Each line below that includes the word "panel" is to be reported.

%%

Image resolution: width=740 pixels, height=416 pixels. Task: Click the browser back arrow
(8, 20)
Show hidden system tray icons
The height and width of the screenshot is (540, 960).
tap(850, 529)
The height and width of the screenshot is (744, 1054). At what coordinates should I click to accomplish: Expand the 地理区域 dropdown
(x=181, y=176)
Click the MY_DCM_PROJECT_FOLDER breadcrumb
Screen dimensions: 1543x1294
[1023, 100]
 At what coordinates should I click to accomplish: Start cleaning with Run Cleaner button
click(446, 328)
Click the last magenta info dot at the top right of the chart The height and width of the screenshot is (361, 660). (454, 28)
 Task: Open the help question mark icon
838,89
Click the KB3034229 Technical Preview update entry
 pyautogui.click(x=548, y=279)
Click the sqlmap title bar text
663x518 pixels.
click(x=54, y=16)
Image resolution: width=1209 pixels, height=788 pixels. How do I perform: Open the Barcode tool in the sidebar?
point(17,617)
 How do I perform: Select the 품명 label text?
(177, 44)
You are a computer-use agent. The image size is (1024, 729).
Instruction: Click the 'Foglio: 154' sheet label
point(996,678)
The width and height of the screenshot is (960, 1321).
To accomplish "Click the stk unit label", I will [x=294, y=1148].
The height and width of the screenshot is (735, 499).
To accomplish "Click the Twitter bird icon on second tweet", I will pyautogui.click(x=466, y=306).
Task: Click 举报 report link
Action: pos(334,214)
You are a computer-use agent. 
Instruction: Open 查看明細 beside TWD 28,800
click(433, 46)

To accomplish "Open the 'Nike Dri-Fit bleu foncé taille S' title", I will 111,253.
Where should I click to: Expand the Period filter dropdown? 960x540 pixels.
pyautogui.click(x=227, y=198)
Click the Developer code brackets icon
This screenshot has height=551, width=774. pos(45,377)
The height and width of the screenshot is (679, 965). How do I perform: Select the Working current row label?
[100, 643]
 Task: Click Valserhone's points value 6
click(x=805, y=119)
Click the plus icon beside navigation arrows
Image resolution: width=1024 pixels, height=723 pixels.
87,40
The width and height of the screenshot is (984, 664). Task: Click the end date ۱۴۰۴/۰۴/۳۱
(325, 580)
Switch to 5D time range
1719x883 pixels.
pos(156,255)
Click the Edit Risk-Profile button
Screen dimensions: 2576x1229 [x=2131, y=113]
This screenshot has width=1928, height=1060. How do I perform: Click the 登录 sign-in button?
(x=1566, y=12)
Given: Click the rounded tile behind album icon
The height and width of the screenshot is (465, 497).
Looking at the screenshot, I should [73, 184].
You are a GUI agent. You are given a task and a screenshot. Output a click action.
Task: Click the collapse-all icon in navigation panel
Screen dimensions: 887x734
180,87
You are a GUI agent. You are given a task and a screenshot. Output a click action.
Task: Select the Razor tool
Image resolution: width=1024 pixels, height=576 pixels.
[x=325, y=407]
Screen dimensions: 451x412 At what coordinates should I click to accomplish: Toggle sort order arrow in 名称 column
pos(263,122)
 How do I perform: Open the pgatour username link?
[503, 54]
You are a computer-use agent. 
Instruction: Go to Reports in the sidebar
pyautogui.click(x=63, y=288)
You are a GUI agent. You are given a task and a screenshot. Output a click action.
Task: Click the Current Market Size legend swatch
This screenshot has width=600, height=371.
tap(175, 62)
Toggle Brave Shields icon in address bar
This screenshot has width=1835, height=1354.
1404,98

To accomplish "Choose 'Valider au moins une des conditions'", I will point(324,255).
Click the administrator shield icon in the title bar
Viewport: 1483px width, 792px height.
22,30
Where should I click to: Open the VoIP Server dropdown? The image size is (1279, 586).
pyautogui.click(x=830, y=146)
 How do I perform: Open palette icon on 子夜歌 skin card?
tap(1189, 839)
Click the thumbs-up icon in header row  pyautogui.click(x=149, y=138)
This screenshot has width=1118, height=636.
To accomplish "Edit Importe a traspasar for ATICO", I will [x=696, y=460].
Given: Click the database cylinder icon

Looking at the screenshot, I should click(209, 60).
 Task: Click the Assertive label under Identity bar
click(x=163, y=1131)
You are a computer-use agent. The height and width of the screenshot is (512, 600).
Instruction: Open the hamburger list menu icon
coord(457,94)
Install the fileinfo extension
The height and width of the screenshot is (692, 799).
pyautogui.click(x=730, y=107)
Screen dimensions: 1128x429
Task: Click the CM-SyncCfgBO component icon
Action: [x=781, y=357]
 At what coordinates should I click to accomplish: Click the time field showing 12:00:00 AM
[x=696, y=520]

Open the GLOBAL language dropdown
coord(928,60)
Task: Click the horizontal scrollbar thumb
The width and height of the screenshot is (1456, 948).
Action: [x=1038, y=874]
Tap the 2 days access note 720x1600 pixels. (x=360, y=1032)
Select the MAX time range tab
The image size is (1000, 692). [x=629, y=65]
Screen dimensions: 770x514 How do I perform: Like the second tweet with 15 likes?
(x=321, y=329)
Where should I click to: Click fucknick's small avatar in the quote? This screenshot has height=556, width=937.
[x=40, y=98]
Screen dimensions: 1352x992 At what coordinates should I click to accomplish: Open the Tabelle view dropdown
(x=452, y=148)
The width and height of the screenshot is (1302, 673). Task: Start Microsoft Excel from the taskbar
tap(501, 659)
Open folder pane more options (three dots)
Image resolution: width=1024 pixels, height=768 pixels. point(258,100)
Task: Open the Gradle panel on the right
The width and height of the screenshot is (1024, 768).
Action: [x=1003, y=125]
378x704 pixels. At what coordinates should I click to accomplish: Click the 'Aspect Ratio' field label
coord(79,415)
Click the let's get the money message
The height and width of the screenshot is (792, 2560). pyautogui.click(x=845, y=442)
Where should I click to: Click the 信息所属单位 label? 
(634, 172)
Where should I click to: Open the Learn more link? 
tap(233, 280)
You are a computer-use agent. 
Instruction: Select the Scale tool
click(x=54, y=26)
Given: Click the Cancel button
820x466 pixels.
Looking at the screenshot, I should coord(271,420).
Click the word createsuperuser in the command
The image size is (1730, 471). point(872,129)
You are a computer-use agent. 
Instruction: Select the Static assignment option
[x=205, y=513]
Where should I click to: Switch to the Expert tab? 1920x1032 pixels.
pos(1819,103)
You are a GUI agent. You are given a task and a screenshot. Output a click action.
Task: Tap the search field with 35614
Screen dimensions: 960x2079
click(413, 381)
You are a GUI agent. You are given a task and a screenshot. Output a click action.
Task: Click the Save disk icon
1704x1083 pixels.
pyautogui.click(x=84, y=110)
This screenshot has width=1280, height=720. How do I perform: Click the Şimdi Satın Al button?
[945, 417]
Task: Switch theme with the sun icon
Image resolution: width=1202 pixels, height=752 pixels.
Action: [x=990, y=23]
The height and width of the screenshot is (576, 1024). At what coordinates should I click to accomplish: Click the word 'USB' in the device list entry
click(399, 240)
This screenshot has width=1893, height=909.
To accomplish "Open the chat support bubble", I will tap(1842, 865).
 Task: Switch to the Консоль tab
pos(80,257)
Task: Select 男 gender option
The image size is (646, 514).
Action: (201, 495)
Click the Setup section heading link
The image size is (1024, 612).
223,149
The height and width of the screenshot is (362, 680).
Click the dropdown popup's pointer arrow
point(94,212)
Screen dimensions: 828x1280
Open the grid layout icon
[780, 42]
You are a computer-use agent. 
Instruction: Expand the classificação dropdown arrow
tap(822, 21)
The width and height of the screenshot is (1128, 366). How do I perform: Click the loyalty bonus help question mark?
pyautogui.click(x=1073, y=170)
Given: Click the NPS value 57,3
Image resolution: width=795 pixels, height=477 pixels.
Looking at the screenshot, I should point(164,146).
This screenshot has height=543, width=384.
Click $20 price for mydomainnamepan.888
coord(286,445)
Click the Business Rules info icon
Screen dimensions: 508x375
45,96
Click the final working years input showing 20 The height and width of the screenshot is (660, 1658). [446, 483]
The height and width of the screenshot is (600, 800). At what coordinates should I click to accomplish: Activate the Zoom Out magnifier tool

%%

▸ **Answer to the exercise**
Task: Click the collapse-all icon in navigation panel
Task: Open the Gradle panel on the right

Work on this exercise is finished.